Are There Hidden Benefits of Parasitic Infections?
By definition, parasites are harmful to their hosts. However, some parasitic infections may have protective effects against other diseases, such as allergies and chronic inflammatory bowel disease (IBD) [1]. Specifically, long-term infections with parasitic worms were shown to decrease allergies and symptoms of IBD. This is because parasitic worms have evolved strategies to block parts of the human immune system. These parts of the immune system, namely the eosinophils and IgE antibodies, are also the main players in allergies, IBD, and many other inflammatory diseases. So, maybe it is not surprising that people infected with parasitic worms have fewer allergies and inflammatory diseases! In fact, a study conducted in Africa and South America revealed that dewormed children (without parasitic infections) were more susceptible to allergies.
These recent findings inspired many scientists and doctors around the world to explore ways that parasitic infections may actually be helpful for some human conditions. The goal is to use these benefits to design new treatments for inflammatory diseases.
Conclusion
Parasites are a diverse and complex group of organisms that include the protozoans, helminths, and insects. Parasites have a complicated and constantly evolving relationship with their hosts, and that relationship is ultimately harmful to the host. Some parasitic organisms cause major diseases in humans, especially in tropical regions with conditions favorable to parasites’ growth and transmission to hosts. Thanks to scientific advances, our understanding of parasitic organisms has expanded in recent years. Yet, the field of parasitology remains open and appealing to many.
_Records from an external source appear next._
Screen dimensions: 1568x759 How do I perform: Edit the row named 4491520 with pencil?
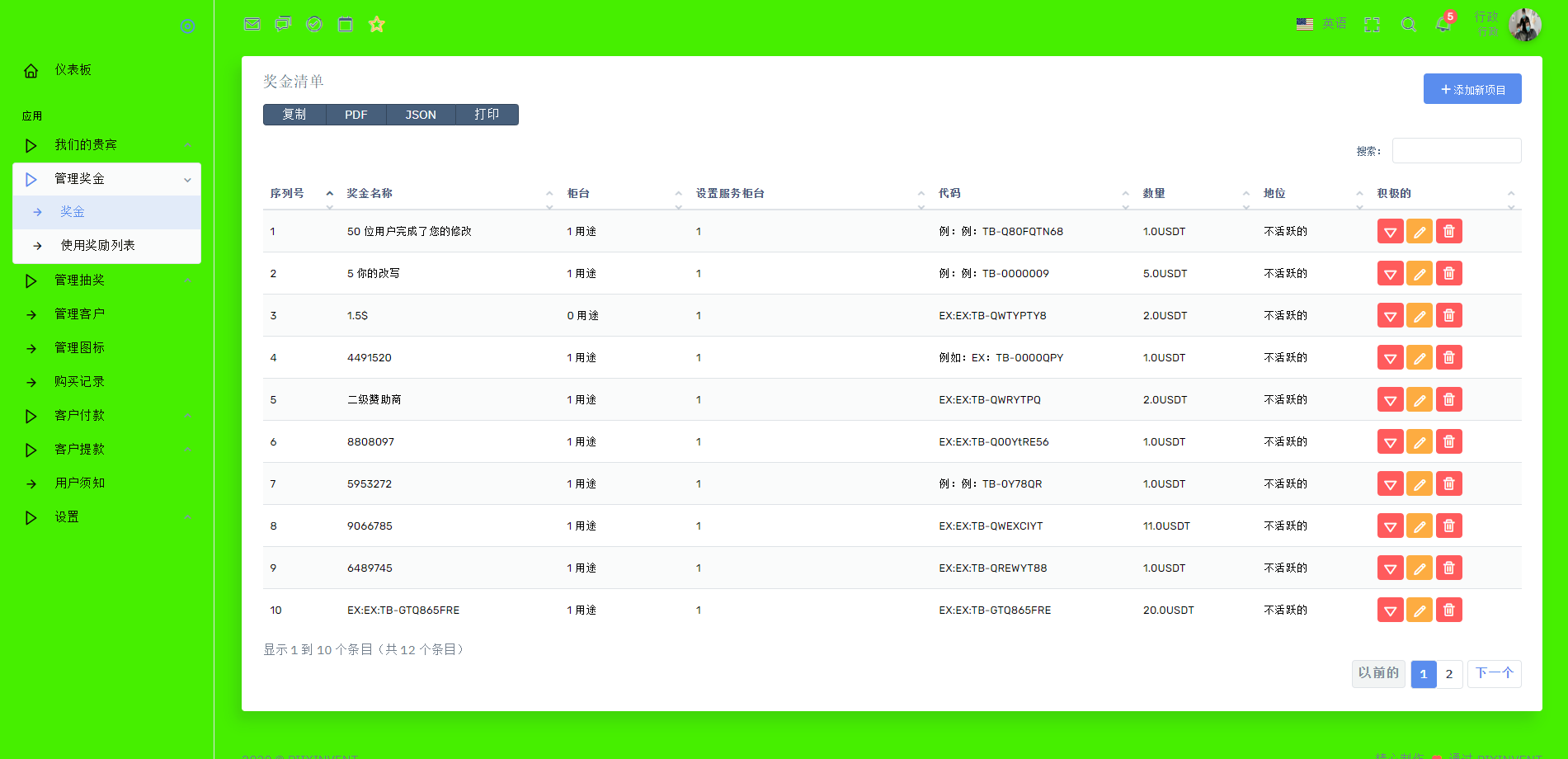(x=1419, y=358)
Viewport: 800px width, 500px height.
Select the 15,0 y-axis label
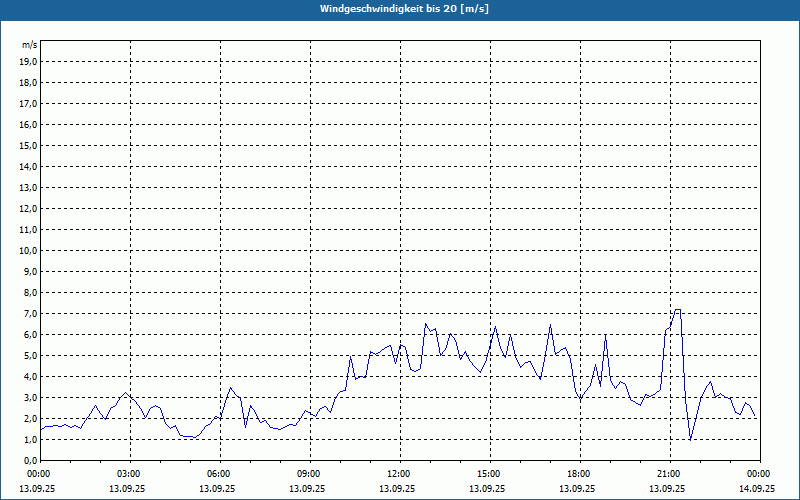pos(29,146)
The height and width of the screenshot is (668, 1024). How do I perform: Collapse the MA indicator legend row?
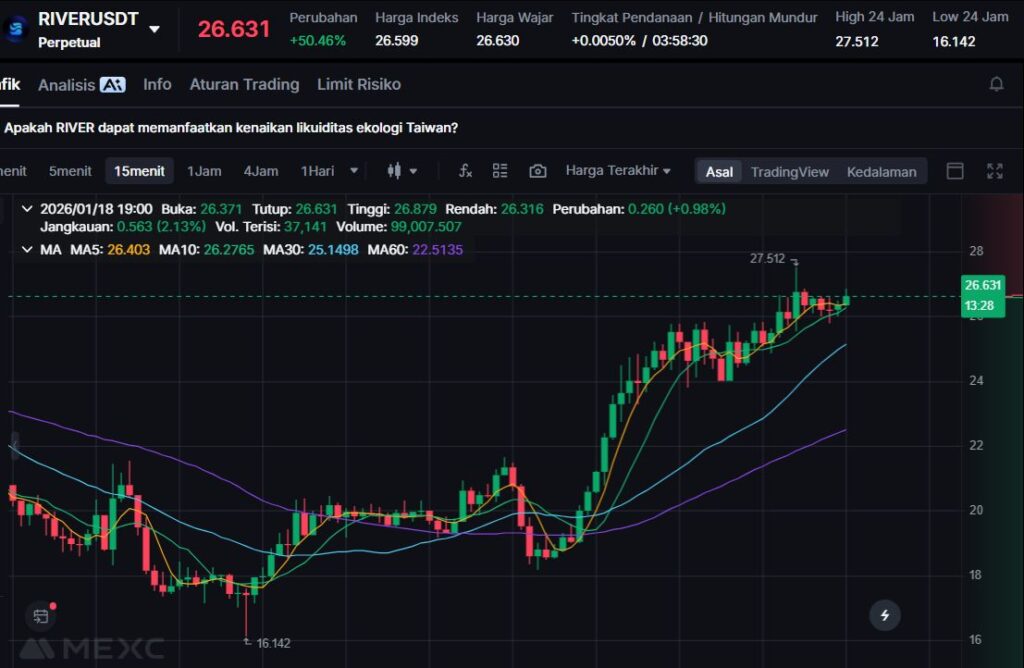[x=26, y=249]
We have only scratched the tip of the iceberg.
Glossary
Parasite: ↑ A microorganism that lives in or on another organism from which it obtains nutrients and harms in the process.
Microorganism: ↑ An organism that is too small to be seen with the naked eyes.
Host: ↑ An organism that provides food and shelter for parasites.
Lymphatic System: ↑ A system of vessels that drains lymph (fluid accumulated in tissues) into the circulatory system.
Definitive Host: ↑ The host in which a parasite completes its sexual reproduction.
Hermaphroditism: ↑ A reproductive strategy wherein female and male sexual organs are located on the same individual.
Macrophage: ↑ A type of white blood cell that kills pathogen by engulfing them, a process called phagocytosis.
Eosinophil: ↑ A type of white blood cell that are recruited to fight helminths and play a role in allergies.
Conflict of Interest Statement
The authors declare that the research was conducted in the absence of any commercial or financial relationships that could be construed as a potential conflict of interest.
Reference
[1] ↑ Lucius, R., Loos-Frank, B., Lane, R. P., Poulin, R., Roberts, C., and Grencis, R. K. 2017. The Biology of Parasites. Weinheim: Wiley-VCH.